Low and behold—the City of Shreveport WILL be able to sell the downtown bus terminal, commonly known as The Tent!
With the opening of the long delayed Intermodal Terminal on Wednesday , The Tent has become obsolete in the sense of its intended purpose. The Intermodal Terminal will serve as the new major hub for SporTran and other over the road bus services.
The Tent was constructed with federal dollars and as a result the City had only three options for its continued use.
The first was to repay the feds about $5 million, and do whatever they wanted to do with the acre lot between Marshall and Edwards fronting on Crockett Street.
The second option was to sell land, terminal building and its iconic tent as per a mandated formula.
If either of these options was not accomplished, Sportran was required to continue to use the facility and route substantial bus traffic through the facility.
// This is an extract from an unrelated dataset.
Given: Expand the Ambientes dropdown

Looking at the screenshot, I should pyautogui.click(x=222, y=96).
This option would , in effect, defeat one of the primary purposes of the Intermodal Terminal which is to reduce substantially downtown bus traffic.
The minimum bid for The Tent was $1,020,000. The bid deadline was October 31.
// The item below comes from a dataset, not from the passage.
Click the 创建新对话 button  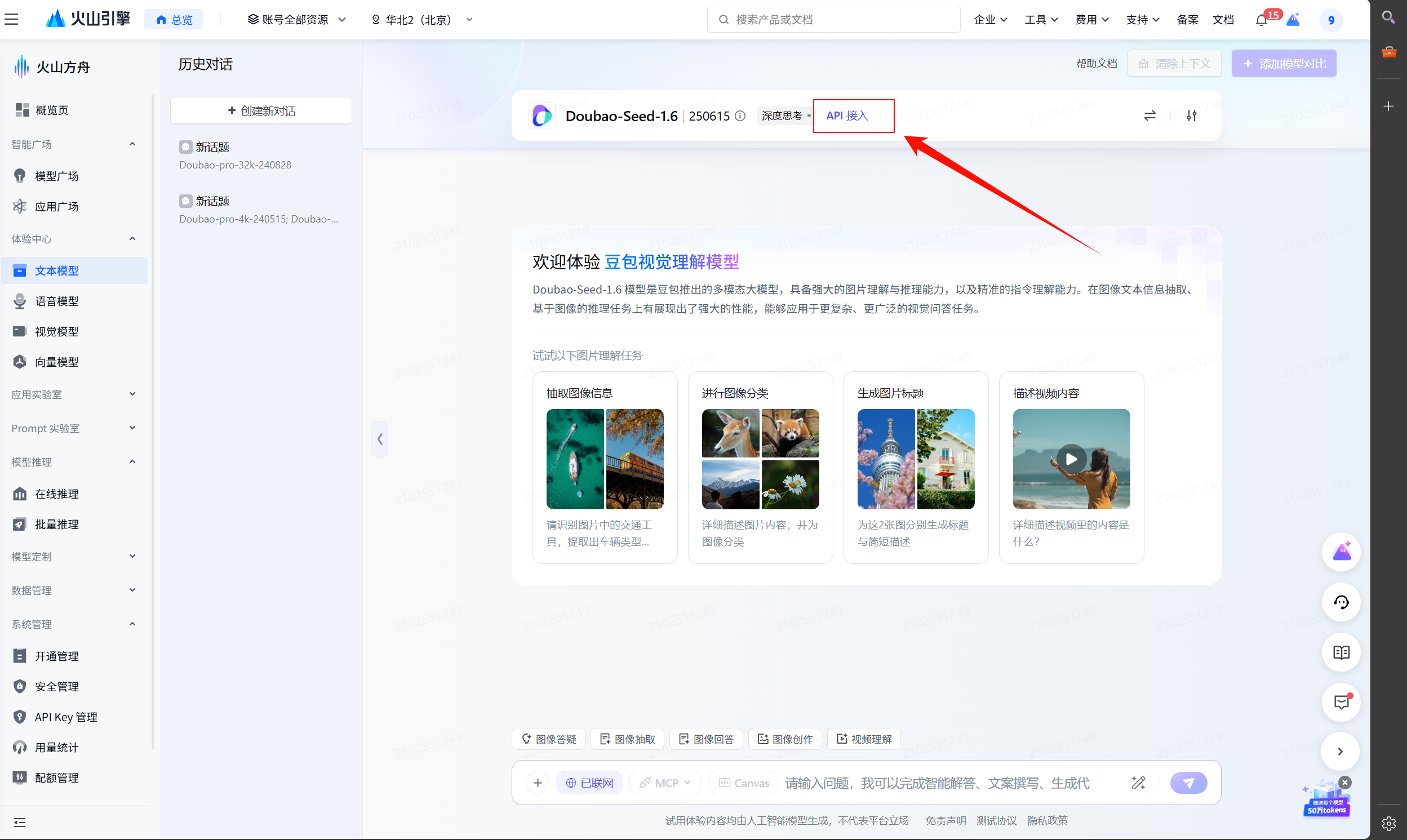point(261,110)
Marshall Towers, LLC bid $1,225,000. This Monroe based company, owned by Joseph Hakim, has substantial real estate holdings in proximity to The Tent. The sale should be completed within 30 days.
These include the Lane Building on the corner of Milam and Marshall, which is open with offices and retail on Milam. This property includes a parking lot behind the building on the corner of Marshall and Crockett.
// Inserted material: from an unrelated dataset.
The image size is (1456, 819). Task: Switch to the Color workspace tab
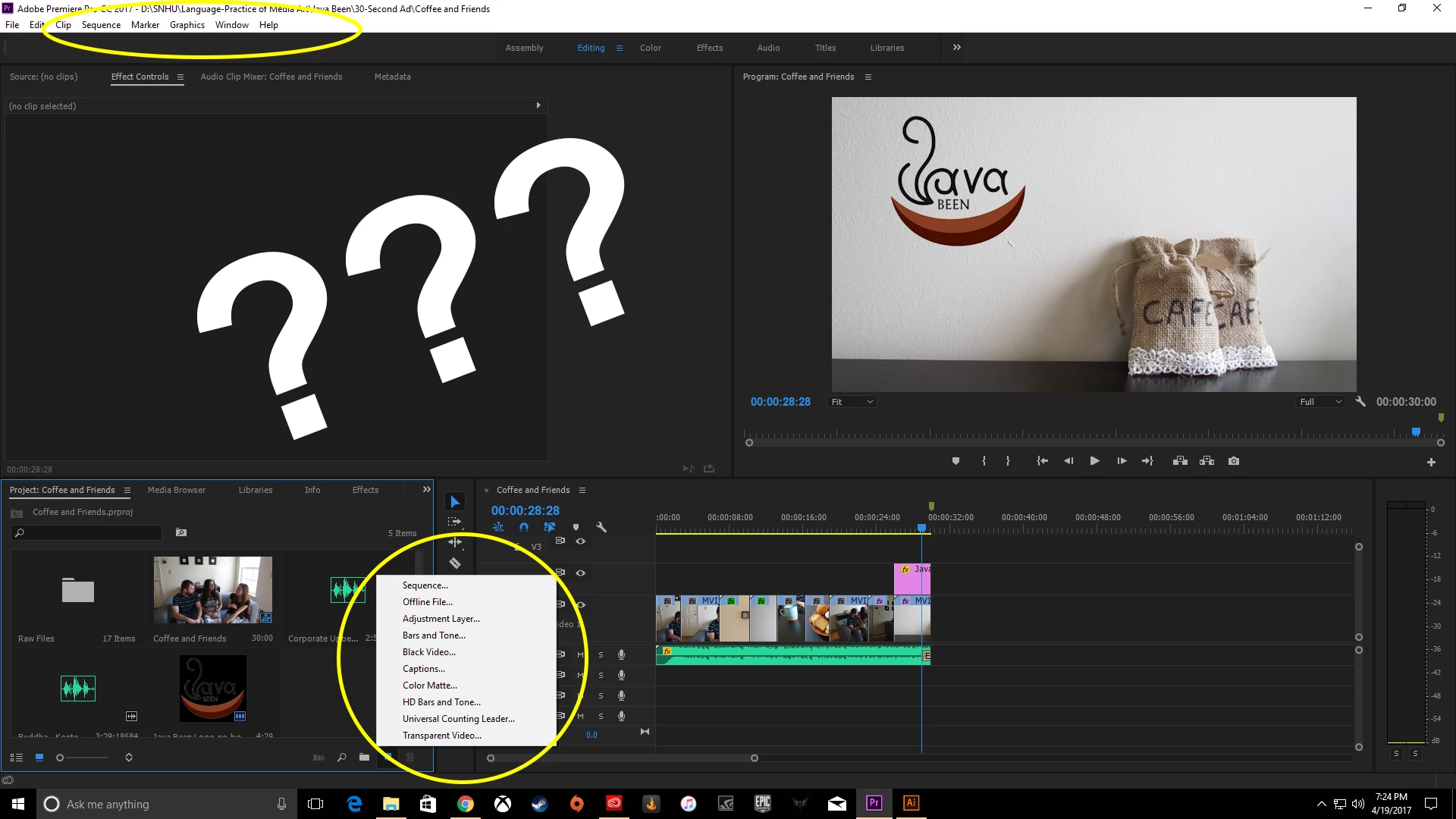650,48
Hakim also owns the Johnson Building on Milam which has been empty for many years. He also owns the old Panos Diner building in that same block.
Another holding by Hakim is the Slattery Building on the corner of Texas Street and Marshall. Except for the ground floor this gothic architectural 17 story building has been empty for many years.
Hakim also owns a 2 story parking garage on Crockett.
To say that Hakim is a major investor in downtown Shreveport is an understatement.
His plans for The Tent are not yet known.
His progress on the Slattery and Johnson Buildings since purchasing them in 2010 has been major maintenance only.
But the good news is that The Tent will be sold. And to top it off, SporTran can keep 80% of the sale price for additional buses. That’s almost a million bucks that will be saved by the City of Shreveport subsidizes Sportran operations.
And more good news is that The Tent will now be on the tax rolls!